— Start GIVEN TEXT —

This post shares tips about how to grow golden pothos cuttings in water. Pothos plant propagation is easy, and I’m going to teach you how to grow pothos in water so you never have to buy it again! If you like this post, you’ll love my list of all my DIY planters to help you decorate with plants.
How to Grow Golden Pothos From Cuttings
As much of a plant lover as I am, I have to admit that I’m opting for low-maintenance indoor plants these days. When I was pregnant and really sick, I let a ton of stuff die. And I sold a bunch of plants on Facebook yard sale. Some of the bigger plants to make room for baby stuff, but also some of the harder-to-keep-alive varieties.
And by harder to keep alive, I mean stuff you have to remember to water more than once every few weeks. Since then, I’ve been slowly replacing everything with mostly cacti, snake plants, rubber plants, and pothos varieties.
And let me tell you what. The golden pothos plant is the all star of managing to thrive when suffering from painful neglect. Here is a full post about how to care for pothos plants (if you like easy plants, also check out my snake plant care tips and my post about all the ways you can propagate snake plants! Learn how to grow German Ivy and how to debug houseplants to bring them inside). My favorite pothos is in our living room (in this DIY hanging planter made from a bowl):
And this is what it looks like now! I love all the green up against the black wall…even if it is now pretty much covering up the gold. But that’s a good sign because it means it’s thriving.

— End GIVEN TEXT —

**JOB:** Please carry on the post above about growing golden pothos from cuttings in water, starting right after its last sentence.

— Start RAW DATA —

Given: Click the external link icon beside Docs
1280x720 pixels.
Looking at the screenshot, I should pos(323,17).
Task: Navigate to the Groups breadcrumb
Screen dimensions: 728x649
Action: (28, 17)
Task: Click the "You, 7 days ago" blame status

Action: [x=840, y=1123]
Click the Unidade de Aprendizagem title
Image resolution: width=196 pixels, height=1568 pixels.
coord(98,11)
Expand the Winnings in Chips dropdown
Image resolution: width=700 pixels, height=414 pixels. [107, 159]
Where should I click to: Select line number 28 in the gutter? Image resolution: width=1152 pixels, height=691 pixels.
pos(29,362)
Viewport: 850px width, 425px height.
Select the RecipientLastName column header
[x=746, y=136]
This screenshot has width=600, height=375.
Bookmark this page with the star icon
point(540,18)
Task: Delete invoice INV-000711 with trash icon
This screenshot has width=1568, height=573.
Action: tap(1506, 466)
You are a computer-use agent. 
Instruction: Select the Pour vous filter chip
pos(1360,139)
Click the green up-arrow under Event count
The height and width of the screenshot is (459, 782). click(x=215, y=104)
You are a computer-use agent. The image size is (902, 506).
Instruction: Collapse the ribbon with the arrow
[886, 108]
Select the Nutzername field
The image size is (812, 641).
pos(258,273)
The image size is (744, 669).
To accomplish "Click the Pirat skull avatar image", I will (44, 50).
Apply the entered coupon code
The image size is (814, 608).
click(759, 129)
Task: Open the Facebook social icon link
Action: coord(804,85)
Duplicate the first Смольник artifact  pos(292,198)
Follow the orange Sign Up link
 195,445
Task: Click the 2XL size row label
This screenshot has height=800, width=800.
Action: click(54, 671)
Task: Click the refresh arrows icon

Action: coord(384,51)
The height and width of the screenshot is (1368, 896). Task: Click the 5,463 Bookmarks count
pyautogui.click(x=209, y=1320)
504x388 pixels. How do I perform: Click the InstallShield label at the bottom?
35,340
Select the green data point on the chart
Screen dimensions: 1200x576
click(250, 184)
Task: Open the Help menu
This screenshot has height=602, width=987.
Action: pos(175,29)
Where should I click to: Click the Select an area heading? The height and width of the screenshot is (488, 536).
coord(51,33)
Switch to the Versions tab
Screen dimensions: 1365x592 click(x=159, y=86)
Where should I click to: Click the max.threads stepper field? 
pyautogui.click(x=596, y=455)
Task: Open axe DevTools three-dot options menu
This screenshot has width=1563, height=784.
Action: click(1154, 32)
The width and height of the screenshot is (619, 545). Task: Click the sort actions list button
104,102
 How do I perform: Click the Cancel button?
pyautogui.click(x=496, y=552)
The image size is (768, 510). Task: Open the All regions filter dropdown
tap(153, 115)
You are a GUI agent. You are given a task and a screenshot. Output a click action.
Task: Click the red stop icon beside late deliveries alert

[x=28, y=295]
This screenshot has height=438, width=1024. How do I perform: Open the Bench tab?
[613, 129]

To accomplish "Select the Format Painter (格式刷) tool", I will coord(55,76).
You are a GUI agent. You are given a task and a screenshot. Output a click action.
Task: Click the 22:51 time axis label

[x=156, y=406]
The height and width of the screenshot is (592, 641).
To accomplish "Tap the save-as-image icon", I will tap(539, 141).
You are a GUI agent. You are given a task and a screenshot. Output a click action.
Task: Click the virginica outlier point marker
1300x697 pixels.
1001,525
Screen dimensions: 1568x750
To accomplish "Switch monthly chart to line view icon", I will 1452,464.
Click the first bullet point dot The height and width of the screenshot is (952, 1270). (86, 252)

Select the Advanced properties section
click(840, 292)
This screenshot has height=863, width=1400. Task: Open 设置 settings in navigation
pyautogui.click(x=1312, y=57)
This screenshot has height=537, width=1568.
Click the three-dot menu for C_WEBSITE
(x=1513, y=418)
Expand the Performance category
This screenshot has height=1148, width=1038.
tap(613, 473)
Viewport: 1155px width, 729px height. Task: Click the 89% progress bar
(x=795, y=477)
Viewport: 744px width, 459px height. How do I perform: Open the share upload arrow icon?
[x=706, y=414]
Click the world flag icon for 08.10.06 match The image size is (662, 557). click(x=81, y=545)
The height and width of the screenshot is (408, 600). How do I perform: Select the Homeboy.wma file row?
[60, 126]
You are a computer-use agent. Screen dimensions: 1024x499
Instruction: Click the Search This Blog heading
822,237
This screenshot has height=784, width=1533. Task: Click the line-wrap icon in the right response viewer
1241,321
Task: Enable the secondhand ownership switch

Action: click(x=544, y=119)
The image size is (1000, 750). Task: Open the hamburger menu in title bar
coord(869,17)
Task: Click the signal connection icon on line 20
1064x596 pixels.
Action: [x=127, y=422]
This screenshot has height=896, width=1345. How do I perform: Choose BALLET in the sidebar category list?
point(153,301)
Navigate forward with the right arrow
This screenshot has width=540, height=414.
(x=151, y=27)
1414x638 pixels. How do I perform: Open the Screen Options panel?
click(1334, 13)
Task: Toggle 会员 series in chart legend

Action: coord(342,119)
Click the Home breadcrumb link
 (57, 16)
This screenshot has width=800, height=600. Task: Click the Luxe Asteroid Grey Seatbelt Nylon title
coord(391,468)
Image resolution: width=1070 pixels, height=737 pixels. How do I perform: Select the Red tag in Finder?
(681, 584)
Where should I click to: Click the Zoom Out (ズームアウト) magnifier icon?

— End RAW DATA —

**OUTPUT FOR THIS TASK:**
I also put golden pothos in two of the levels of this three-level Ikea planter I hung off the kitchen (ignore the holes in the ceiling I still have to patch…less time on my hands these days).
Since taking this picture, I have actually put pothos plants in all three of these planters. It looks lovely.
Most recently, in our bedroom (also the same DIY hanging planter from the living room):
Growing Pothos in Water
In addition to being really low maintenance, one of the great things about pothos plants is that they are really easy to propagate. Growing pothos in water is super simple and can help you make new plants from pothos cuttings.
Want to learn more about plant propagation? Check out my guides on propagating pothos plants, snake plants, peperomia, string of pearls, succulents, prickly pear cactus pads, and monstera and the list of best plants to propagate.
The little hanging pothos in Ramona’s nursery is from cuttings from the living room plant, and the matching pothos in the second bathroom is from cuttings as well.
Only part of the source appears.